Paternity Testing Alone Won’t Pay For Itself

Paternity testing only pays if also used for other management factors.

Wes Ishmael

January 30, 2012

3 Min Read
Paternity Testing Alone Won’t Pay For Itself

Bulls in multi-sire breeding pastures sire a widely divergent number of calves, yet the cost of paternity testing calves through DNA still runs higher than the value of sorting the Romeos from the wallflowers. In fact, according to a recent University of California-Davis (UC-Davis) study, paternity-testing calves through DNA would have to cost less than $7 in order to break even with the value of identifying and culling low-prolificacy bulls.

“For cull rates up to 25% (one in four bulls tested) and paternity tests costing $10-$20/head (current test prices), the cost of testing is always greater than the dollars saved by culling low-prolificacy bulls,” says Alison Van Eenennaam, UC-Davis Extension animal genomics and biotechnology specialist.

About the study

Van Eenennaam shared study results at the most recent Applied Reproductive Strategies in Beef Cattle Meeting in Joplin, MO. The study was conducted for USDA and the National Institute of Food and Agriculture. It accounted for 2,400 cows bred/year to a potential of 74 bulls on three commercial ranches in Northern California across eight breeding seasons.

On average, bulls present for an entire breeding season sired 17.8 calves/season. The most profligate bulls sired as many as 54 calves in a season. Across the entire study, 2.3% of the bulls never sired a calf.

Bull ages in the study averaged 3.4 years and ranged from 0.7-9.0 years. The cow-to-bull ratio was approximately 25:1.

Keep in mind, the UC-Davis study considers only the value of paternity testing to sort out the least profligate bulls in multi-sire pastures. It wasn’t designed to account for the benefits of using multi-sire breeding pastures, such as higher fertility, tighter calving seasons and eliminating sire failure.

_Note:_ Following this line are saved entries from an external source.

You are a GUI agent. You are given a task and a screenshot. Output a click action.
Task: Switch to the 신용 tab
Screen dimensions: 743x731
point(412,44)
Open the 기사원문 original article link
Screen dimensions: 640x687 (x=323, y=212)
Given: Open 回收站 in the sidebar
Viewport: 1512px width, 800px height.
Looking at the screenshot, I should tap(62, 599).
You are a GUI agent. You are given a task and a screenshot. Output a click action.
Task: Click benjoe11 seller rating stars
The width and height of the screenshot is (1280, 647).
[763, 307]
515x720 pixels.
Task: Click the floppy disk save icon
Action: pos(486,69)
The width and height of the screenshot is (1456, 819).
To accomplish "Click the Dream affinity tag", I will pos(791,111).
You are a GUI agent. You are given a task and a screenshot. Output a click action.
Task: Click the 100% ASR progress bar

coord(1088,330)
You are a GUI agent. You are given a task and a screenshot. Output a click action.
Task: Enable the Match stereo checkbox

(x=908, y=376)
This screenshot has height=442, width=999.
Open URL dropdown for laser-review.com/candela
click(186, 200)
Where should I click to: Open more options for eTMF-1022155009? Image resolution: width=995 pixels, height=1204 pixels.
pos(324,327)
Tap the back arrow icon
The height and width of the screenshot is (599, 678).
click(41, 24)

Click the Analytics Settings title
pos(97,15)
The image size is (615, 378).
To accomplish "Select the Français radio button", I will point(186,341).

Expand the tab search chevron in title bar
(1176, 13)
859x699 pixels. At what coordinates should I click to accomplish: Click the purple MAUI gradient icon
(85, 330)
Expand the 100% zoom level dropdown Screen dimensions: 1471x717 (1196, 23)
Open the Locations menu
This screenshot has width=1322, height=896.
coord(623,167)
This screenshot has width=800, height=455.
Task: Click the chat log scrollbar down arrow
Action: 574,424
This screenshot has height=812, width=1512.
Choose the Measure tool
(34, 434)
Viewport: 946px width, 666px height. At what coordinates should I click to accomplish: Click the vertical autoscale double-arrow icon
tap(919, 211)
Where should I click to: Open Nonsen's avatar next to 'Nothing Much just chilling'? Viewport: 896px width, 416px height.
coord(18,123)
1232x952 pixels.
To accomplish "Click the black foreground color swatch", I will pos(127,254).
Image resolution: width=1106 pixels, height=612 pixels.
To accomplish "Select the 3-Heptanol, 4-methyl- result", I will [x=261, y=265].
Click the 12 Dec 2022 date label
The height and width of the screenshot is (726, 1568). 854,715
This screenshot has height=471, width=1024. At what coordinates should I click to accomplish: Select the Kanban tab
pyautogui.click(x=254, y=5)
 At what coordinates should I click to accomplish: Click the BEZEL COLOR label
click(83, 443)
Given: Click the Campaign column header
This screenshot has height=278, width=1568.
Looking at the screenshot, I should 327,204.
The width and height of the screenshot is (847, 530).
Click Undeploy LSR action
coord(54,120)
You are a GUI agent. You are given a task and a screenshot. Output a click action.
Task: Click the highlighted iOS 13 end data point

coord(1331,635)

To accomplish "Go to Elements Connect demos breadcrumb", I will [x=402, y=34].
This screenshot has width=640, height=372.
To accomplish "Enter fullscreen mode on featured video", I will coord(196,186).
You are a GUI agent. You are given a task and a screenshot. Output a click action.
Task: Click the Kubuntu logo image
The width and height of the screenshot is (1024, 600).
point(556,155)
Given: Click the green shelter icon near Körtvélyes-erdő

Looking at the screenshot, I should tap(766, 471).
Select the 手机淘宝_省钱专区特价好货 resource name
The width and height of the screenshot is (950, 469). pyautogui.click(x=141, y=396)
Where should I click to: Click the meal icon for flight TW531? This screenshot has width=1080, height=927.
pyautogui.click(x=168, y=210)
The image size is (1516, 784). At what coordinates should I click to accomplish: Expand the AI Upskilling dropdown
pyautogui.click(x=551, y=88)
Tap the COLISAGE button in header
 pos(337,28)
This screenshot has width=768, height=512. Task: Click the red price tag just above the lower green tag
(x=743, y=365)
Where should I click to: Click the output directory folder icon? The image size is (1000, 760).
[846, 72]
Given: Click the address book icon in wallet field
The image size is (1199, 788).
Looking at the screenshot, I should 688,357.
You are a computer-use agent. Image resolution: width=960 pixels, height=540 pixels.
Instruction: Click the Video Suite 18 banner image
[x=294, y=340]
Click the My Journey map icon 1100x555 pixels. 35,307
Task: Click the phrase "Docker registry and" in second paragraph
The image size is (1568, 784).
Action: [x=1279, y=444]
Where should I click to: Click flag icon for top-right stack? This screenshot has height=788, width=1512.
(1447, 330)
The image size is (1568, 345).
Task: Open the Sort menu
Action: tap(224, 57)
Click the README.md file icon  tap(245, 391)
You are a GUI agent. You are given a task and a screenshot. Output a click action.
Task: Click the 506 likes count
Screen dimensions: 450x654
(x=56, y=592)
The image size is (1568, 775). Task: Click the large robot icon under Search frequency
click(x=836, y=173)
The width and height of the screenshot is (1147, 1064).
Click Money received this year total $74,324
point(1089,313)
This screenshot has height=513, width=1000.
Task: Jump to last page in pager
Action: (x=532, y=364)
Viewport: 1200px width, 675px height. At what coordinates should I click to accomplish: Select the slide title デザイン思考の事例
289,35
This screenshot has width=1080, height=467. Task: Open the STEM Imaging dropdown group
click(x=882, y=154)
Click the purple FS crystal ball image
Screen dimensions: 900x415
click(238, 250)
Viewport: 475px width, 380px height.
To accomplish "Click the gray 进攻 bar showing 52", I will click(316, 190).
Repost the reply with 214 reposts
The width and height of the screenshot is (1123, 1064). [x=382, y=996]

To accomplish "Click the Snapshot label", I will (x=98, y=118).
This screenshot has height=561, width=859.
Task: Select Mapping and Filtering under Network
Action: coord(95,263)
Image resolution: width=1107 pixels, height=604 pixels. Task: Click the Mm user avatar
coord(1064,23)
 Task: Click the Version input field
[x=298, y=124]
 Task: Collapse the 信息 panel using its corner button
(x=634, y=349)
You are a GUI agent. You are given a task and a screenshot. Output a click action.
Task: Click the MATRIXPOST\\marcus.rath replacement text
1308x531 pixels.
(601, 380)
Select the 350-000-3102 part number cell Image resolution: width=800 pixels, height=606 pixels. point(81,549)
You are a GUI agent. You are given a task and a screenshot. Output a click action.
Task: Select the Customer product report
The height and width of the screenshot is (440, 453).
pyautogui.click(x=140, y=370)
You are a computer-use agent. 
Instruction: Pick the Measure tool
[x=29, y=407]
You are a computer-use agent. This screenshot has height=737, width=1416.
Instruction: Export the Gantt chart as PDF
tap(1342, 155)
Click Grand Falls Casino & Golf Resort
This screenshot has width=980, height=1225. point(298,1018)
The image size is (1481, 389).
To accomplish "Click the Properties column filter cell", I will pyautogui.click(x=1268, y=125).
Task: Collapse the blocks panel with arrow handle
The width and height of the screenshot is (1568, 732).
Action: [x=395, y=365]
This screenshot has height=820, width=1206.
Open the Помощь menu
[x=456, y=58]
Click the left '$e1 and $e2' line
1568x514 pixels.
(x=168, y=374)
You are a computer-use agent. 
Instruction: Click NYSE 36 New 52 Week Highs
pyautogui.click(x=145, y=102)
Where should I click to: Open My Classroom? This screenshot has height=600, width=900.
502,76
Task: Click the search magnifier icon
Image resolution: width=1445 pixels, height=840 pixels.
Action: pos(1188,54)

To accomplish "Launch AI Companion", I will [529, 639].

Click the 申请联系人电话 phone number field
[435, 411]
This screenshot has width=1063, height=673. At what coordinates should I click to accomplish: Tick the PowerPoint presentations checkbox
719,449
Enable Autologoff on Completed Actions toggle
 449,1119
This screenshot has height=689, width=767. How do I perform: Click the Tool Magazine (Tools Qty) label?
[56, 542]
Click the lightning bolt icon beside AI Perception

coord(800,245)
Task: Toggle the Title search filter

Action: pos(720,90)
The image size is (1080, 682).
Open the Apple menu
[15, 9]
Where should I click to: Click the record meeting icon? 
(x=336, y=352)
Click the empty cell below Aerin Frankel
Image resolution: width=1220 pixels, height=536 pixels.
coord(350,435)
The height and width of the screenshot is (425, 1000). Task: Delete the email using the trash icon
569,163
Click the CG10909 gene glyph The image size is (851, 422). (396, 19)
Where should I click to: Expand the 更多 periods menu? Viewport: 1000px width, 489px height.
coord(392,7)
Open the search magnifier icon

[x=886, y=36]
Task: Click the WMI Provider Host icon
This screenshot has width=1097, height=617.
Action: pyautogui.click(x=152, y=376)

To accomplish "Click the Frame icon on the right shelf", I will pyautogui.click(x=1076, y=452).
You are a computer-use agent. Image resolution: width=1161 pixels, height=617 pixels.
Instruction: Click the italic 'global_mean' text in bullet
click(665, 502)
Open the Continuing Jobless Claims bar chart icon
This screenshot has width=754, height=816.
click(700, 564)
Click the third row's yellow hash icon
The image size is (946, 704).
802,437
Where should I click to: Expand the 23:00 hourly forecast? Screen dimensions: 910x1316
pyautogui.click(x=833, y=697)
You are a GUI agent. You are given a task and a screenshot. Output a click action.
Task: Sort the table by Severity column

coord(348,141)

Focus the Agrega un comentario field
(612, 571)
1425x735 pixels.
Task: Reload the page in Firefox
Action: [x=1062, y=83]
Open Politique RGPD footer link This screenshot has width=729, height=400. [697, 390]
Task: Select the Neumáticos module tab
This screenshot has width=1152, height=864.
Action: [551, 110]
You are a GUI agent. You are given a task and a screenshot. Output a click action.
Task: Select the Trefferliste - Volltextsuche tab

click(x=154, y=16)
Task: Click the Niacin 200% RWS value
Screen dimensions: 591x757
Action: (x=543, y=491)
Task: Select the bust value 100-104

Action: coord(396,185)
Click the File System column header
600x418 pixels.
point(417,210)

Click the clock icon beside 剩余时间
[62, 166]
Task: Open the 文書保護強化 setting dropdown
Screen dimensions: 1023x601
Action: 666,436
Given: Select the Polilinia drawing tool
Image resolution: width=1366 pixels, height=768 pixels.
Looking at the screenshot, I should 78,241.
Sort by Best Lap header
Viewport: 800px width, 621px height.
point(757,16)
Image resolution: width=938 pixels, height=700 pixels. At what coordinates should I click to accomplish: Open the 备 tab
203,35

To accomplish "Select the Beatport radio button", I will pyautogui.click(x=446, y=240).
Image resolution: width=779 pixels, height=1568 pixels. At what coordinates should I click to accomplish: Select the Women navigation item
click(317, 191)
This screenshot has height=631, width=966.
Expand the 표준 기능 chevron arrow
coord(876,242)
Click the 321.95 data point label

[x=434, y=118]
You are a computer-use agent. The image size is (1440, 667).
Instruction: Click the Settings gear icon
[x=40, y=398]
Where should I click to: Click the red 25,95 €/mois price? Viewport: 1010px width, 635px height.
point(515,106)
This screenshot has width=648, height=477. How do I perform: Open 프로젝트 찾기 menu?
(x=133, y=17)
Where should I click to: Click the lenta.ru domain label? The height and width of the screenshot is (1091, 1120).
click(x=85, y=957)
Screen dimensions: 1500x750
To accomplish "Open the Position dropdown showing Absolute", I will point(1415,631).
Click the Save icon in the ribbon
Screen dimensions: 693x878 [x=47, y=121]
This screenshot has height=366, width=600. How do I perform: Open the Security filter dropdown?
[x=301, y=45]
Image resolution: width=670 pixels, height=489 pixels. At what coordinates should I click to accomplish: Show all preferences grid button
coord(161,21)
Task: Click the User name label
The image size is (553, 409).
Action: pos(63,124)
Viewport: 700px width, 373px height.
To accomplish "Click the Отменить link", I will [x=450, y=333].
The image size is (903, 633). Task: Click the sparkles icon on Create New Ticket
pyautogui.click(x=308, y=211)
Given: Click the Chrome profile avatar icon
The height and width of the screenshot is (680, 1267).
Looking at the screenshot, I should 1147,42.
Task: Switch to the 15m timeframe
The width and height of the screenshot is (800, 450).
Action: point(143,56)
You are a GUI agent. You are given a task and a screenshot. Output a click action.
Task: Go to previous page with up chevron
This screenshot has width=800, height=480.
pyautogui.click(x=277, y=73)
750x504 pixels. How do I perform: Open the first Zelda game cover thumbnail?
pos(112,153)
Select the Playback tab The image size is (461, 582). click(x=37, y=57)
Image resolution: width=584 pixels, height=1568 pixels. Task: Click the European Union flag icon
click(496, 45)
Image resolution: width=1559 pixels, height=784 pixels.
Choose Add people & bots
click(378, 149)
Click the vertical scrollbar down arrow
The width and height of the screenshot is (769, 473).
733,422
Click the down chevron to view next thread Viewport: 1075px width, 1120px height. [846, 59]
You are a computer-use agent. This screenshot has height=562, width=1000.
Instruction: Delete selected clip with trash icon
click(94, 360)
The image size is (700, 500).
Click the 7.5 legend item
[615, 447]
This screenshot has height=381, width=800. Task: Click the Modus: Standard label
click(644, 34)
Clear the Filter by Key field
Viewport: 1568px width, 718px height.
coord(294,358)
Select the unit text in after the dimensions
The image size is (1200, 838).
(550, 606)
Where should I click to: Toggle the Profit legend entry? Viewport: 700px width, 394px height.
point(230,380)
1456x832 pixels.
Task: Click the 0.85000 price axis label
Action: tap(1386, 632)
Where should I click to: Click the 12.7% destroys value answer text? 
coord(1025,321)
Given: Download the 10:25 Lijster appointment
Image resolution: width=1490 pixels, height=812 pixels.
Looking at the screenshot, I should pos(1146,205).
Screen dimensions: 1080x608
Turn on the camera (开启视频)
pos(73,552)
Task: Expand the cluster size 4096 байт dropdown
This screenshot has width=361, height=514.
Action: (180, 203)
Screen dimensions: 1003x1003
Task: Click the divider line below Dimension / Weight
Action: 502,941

Nor did the study consider other benefits, like identifying sires causing calving problems, determining heifer replacements from the most maternal sires, collecting individual calf data for in-herd bull performance indices and genetic evaluation.

Other tendencies uncovered

Researchers uncovered other tendencies worth considering. For instance, according to the study, “…producers often purchase ‘heifer’ bulls with high calving ease EPDs to avoid dystocia. As these bulls mature and get too heavy to breed the heifers, they are often moved to breed the cows, despite the fact that cows have little calving difficulty and selection for bulls to breed cows would ideally put emphasis on a different suite of traits.

“A preferable approach may be to use semen from high calving ease AI bulls on heifers, and focus herd-bull selection on traits of importance to breeding cows. This would accelerate genetic progress. This would accelerate genetic progress in traits of importance to the cow herd by reducing the selection emphasis on calving ease which is of less importance when considering herd bulls to breed cows, and ensure the use of low-risk, well-proven calving ease bulls on heifers. ”

Other highlights and reminders gleaned through the UC-Davis study include:

  • Combining yearlings and older bulls in a breeding pasture often results in few progeny from the less-experienced bulls and increases the chance of bull injury.

  • There are few EPDs available for selection on reproduction.

  • Hybrid vigor (heterosis) resulting from crossbreeding continues to be an important approach to improve reproductive performance.